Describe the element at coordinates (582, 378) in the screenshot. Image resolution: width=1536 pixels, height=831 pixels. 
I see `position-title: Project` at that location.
--
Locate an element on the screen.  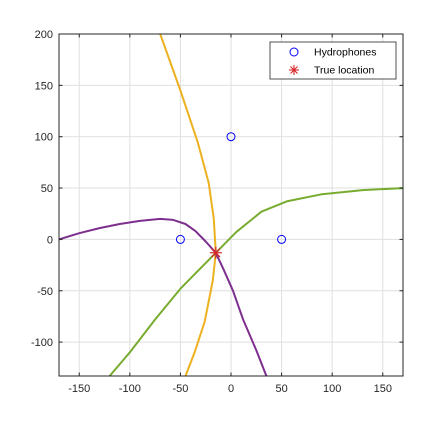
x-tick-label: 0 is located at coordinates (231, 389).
==
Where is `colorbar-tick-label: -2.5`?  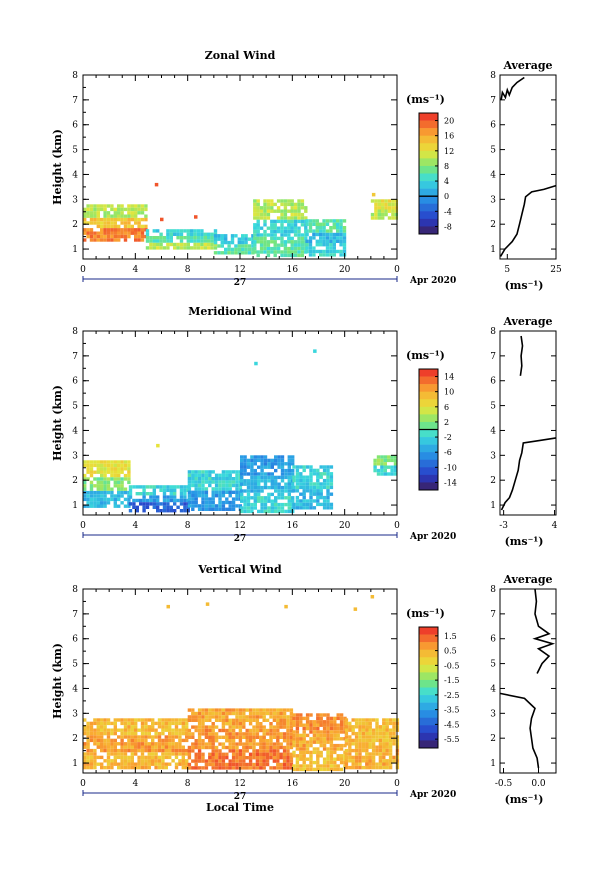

**Work instruction:** Pull out the records text from the line containing "Describe the element" through the line containing "at that location.", both lines included, and reproduce it word for word.

**Answer for the task:**
Describe the element at coordinates (582, 378) in the screenshot. Image resolution: width=1536 pixels, height=831 pixels. 
I see `position-title: Project` at that location.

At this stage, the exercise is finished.